◆ **What needs to be done**:
Convert the records from the line containing "Where should I" through the end of the records into a Markdown table with the columns n and Line, one row per line and blank lines omitted. Leave the pictures out of the table.

Rows from a screen grounding dataset:
>> Begin
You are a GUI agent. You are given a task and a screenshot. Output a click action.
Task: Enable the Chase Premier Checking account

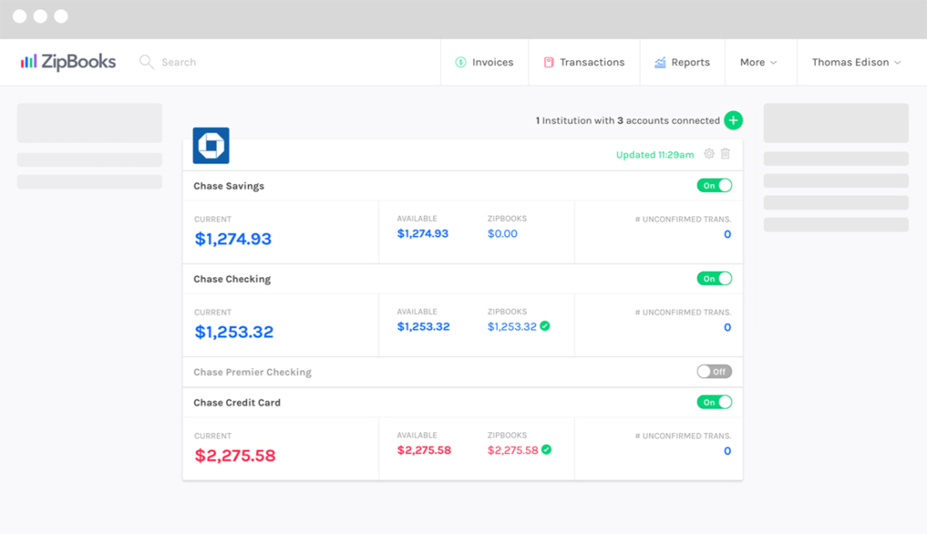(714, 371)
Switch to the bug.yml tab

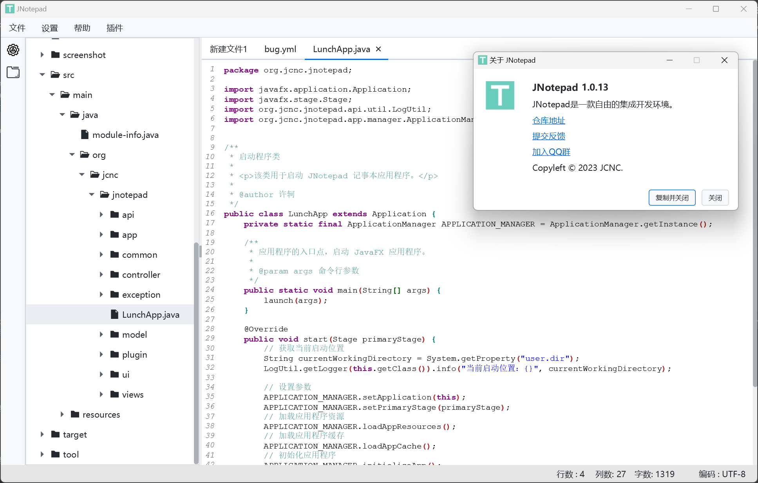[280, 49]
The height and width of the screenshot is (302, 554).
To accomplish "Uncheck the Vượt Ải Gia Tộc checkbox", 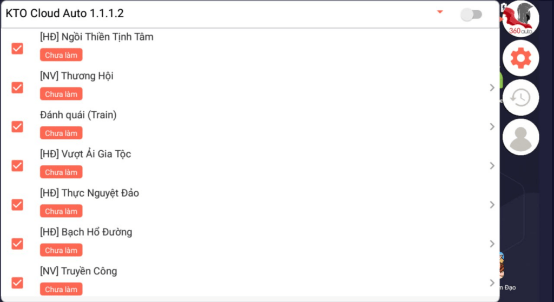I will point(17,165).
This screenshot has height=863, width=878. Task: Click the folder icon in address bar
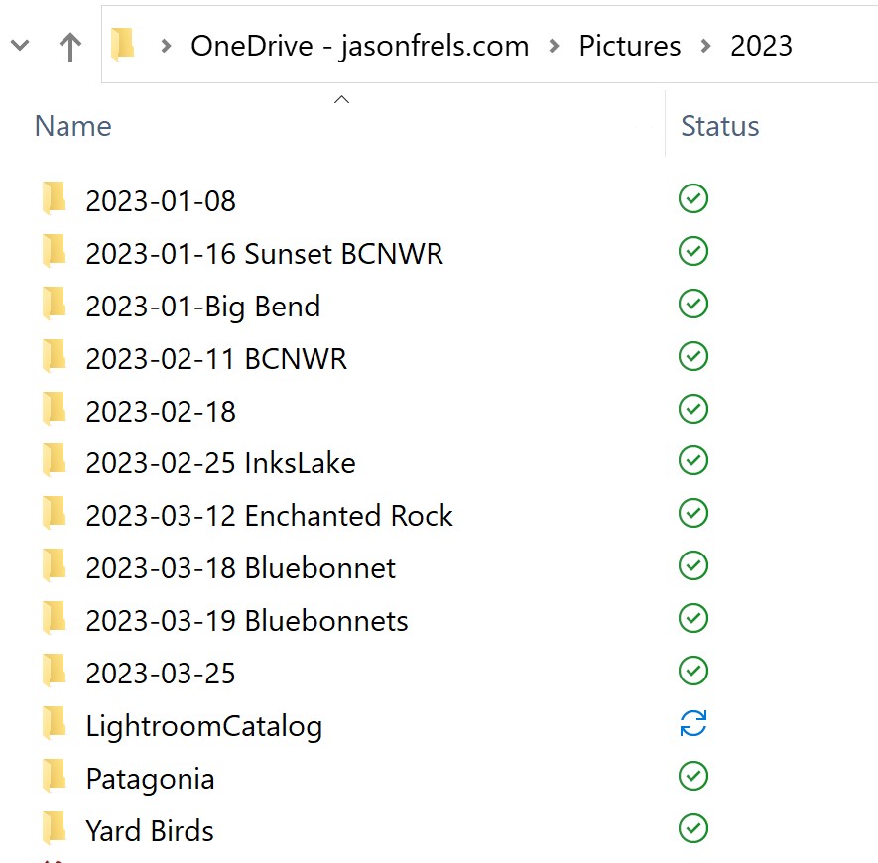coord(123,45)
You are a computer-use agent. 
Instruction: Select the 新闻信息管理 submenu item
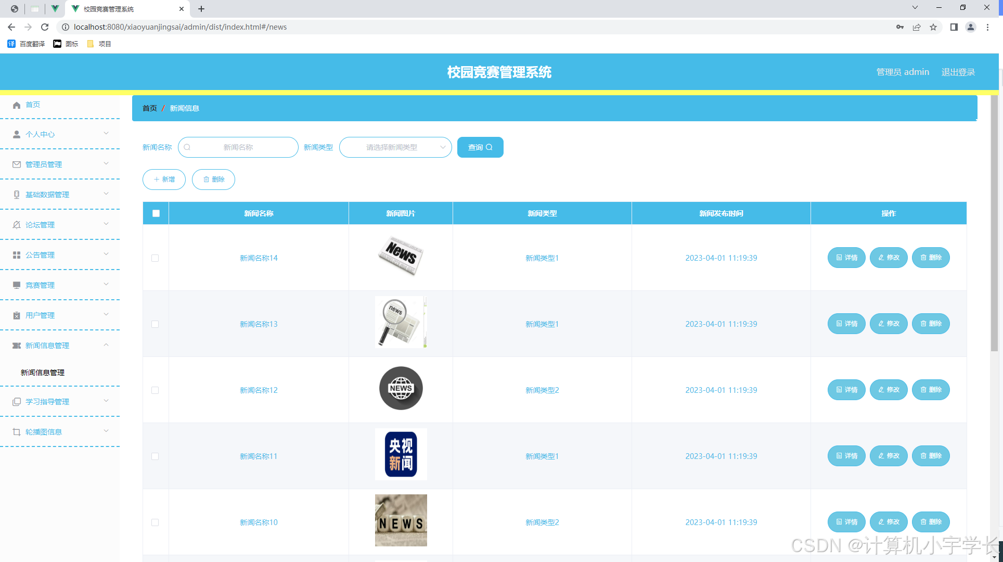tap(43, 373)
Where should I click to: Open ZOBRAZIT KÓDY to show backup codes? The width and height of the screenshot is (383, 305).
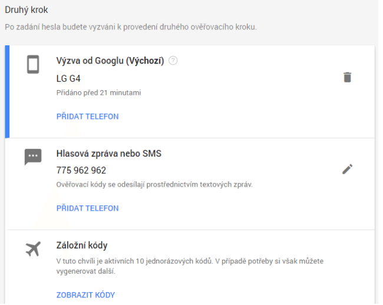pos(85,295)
>> End
◆ **Problem solution**:
| n | Line |
|---|---|
| 1 | Where should I click to: Open ZOBRAZIT KÓDY to show backup codes? The width and height of the screenshot is (383, 305). |
| 2 | pos(85,295) |